* [Trecho do documento]:
-*-*-
Mercadorias ficaram paradas nas alfândegas em razão da greve dos auditores fiscais, encerrada oficialmente ontem à noite.
Com o acúmulo de mercadorias importadas paradas nas alfândegas, em razão da greve dos auditores fiscais da Receita Federal, várias empresas decidiram recorrer ao Judiciário em busca de liminares. As decisões, em geral, dão prazo de 48 horas para a liberação dos produtos.
Mesmo com o fim do movimento, anunciado ontem à noite pelo Sindifisco Nacional, que representa os auditores fiscais, o prazo de liberação de mercadorias ainda deve ser longo até se atingir a normalidade. Foram 81 dias de paralisação, deixando produtos parados, em muitos casos, por mais de um mês em alfândegas da Receita Federal.
-*-*-
* [Dados fornecidos]:

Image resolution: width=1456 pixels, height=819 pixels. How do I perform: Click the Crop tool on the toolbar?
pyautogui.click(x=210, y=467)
-*-*-
* [Instruções da tarefa]: Copie o trecho sobre a greve dos auditores fiscais de "Mercadorias ficaram paradas" a "da Receita Federal.", trocando "alfândegas" por "aduanas".

* [Resposta abaixo]:
Mercadorias ficaram paradas nas aduanas em razão da greve dos auditores fiscais, encerrada oficialmente ontem à noite.
Com o acúmulo de mercadorias importadas paradas nas aduanas, em razão da greve dos auditores fiscais da Receita Federal, várias empresas decidiram recorrer ao Judiciário em busca de liminares. As decisões, em geral, dão prazo de 48 horas para a liberação dos produtos.
Mesmo com o fim do movimento, anunciado ontem à noite pelo Sindifisco Nacional, que representa os auditores fiscais, o prazo de liberação de mercadorias ainda deve ser longo até se atingir a normalidade. Foram 81 dias de paralisação, deixando produtos parados, em muitos casos, por mais de um mês em aduanas da Receita Federal.